After only a few years, drought conditions returned in 2020-2022. By Summer 2021, Governor Newsom urged urban residents to reduce water use by 15% through voluntary, but not mandatory requirements. California residents responded by reducing water use by 7%. Data collection and standardization efforts for urban water use reporting since 2013 made it easier to track savings. Most urban areas experienced limited effects, drawing on past investments in supply and efficiency measures. Yet, more widespread restrictions were looming if drought continued. For instance, in Spring 2022, parts of urban Los Angeles areas were under severe restrictions. While drought conditions eased in Winter 2022 and restrictions were lifted, without precipitation, the restrictions were set to expand. Widespread simultaneous drought across both California and the greater Colorado River Basin showed the vulnerability of California’s urban areas to severe 21st Century climate conditions. Significant policy changes from the 2020-22 drought are still emerging. For example, legislation to prohibit using potable water for irrigating ornamental (“non-functional”) turf in commercial, industrial, institutional, and multifamily properties may be enacted this year if signed by the Governor (AB 1572). The legislation was supported by major water agencies and emerged from drought response policies.
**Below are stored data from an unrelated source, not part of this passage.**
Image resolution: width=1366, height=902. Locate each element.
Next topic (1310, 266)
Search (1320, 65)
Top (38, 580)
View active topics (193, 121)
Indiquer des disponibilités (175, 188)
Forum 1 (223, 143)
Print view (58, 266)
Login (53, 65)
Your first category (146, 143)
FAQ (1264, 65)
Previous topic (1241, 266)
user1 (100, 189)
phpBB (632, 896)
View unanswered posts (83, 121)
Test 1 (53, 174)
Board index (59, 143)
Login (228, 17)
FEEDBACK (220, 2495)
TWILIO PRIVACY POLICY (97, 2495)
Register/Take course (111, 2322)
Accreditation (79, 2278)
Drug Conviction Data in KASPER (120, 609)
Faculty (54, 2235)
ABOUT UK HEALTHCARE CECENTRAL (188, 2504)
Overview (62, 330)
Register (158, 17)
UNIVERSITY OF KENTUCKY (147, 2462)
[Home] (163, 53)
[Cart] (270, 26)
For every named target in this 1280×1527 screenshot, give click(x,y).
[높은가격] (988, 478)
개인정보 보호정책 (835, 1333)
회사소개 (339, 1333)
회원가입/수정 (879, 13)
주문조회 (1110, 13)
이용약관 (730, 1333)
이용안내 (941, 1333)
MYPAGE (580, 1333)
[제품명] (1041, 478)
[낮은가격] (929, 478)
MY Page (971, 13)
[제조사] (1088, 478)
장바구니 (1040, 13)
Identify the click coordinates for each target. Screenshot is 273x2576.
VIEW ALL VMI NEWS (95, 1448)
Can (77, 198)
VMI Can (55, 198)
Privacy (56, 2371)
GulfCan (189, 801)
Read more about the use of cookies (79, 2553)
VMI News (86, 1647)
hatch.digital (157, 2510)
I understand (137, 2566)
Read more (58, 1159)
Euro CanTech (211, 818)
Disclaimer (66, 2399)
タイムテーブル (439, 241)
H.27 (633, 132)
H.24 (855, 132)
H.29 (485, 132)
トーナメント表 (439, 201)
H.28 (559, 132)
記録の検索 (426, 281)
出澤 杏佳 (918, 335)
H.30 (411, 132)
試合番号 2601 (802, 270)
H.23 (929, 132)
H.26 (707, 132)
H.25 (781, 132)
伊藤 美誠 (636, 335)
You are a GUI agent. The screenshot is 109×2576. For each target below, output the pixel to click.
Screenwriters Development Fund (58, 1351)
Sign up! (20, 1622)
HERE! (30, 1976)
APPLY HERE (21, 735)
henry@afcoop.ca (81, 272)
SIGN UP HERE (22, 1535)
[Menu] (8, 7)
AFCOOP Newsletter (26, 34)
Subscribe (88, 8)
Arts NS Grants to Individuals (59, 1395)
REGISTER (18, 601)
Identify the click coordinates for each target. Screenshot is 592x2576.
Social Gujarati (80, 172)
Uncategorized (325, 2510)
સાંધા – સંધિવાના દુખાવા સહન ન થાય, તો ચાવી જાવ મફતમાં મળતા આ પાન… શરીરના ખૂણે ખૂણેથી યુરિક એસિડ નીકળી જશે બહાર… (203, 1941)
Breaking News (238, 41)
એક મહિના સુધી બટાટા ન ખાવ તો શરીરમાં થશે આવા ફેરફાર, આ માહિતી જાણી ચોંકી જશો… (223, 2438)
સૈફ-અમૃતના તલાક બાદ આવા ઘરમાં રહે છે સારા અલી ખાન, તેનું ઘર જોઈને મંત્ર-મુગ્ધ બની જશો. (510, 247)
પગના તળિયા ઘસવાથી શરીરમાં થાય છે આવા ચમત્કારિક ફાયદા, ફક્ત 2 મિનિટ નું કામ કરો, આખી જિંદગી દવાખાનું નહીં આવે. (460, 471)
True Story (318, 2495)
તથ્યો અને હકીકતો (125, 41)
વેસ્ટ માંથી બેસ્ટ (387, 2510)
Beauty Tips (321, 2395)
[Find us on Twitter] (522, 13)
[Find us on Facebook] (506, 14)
California’s cities today are better prepared to manage drought. This is the result of regulations, investments, collaboration, technology, and changes in our habits of water use. A severe and prolonged drought could still significantly impact urban areas, but most drought effects in cities today are slow to emerge and hard to evaluate (Lund et al., 2018). Wildfires amplified by drought disrupted urban life and imposed health risks in 2017-2020. Within cities, aging urban tree canopies, dominated by imported species with high water use needs, have suffered. Climate change adaptation for urban water management will increase costs for residents and businesses in California. Urban water agencies will need to improve outreach programs to support urban heat mitigation given changes in landscape irrigation. Finally, as cities have grown more efficient in how they use water, short-term options for future drought mitigation have reduced. Urban water agencies face significant challenges to support livable communities and contribute to climate change goals in California. The next chapter of drought response and resilience for California’s urban water sector is yet to be written.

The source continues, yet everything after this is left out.